The junior, which has transitioned from precious metals exploration to advanced materials and technologies in recent years, intends to focus on its advanced graphite-graphene projects for the global energy and industrial applications, and says it makes sense to consider separating its early stage cobalt assets.
The restructure is designed to give cobalt its own focus and could more easily take advantage of interest generated by cobalt's escalating price, which has increased threefold to some US$90,000 per tonne, and the growing European battery market demand for locally and responsibly sourced cobalt, opening new funding and development options.
Talga says its Swedish deposits - Kiskama, Ahmavuoma, Lautakoski and Aitik East - "represent a potentially important and strategic new source of supply" for the new battery factories being built across Europe and, with the European Union declaring cobalt as a critical mineral and mandating its members to develop independent supply to not be reliant on African exports, it is in a box seat to meet that demand.
It says developments could be fast-tracked given its deposits are close to some of the largest cobalt smelters in world, including Kokkola in Finland.
Kiskama is said to be Sweden's largest known cobalt deposit and comes with valuable copper and gold credits. It remains unexplored for cobalt and open along strike. Minimal drilling will be needed to develop a JORC resource and while significant metallurgical testing remains, early work has proven recoveries are possible.

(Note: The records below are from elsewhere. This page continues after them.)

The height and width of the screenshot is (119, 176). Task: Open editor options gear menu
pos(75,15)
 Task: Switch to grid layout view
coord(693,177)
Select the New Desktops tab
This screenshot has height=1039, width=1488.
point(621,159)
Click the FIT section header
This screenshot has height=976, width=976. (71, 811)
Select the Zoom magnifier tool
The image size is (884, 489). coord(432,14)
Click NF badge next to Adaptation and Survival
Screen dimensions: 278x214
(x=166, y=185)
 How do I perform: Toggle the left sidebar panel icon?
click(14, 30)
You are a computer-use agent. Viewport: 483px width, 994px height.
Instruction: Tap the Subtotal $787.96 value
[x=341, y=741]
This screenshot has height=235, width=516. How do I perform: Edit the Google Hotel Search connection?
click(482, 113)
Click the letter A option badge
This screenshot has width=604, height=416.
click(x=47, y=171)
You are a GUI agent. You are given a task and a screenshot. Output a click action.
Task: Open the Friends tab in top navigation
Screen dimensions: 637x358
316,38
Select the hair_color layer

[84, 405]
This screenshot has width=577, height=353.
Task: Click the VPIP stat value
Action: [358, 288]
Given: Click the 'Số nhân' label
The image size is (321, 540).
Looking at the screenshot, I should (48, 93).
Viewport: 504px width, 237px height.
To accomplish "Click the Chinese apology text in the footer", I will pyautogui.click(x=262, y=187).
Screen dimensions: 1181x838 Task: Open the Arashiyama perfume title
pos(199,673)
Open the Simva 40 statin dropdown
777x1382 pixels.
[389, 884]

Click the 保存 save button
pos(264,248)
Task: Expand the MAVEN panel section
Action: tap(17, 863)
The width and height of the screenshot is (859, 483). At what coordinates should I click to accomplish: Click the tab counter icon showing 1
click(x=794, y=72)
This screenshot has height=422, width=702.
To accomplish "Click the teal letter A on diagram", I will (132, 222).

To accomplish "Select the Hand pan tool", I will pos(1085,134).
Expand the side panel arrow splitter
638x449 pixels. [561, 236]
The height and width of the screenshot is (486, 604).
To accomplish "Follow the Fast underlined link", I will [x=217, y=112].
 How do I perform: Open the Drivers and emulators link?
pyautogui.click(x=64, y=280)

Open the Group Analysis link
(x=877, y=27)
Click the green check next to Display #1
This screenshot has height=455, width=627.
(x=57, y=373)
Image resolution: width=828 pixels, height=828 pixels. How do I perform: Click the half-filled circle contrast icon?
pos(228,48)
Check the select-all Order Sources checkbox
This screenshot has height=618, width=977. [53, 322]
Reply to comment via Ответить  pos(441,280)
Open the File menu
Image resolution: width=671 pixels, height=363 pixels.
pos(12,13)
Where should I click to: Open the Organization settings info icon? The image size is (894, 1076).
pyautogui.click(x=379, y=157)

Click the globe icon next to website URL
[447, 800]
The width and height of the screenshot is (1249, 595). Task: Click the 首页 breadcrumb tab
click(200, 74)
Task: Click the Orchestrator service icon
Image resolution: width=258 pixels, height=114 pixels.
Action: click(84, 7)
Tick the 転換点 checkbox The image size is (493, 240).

Lautakoski is 50km south east of Kiskama and is defined by a single wildcat diamond drillhole testing a large EM conductor that intercepted strongly altered and broadly copper-cobalt-gold mineralised volcanic rocks and breccia during graphite exploration.
Ahmavuoma is a 1970s copper-cobalt discovery described as a "high-grade early stage discovery" while Aitik East is a polymetallic copper-gold-silver-molybdenum deposit near Europe's largest base metal mine and mill with encouraging grades at surface that has never been drilled.
Talga, which had A$12.15 million in cash at the end of March, will continue to busy with its investments in research and development, including a recent memorandum of understanding with Bosch, and development of its graphite assets.
Talga won't make any decision on a spin-out until next year.
Shares in Talga were up 2.76% today to 74.5c, capitalising it at $151 million.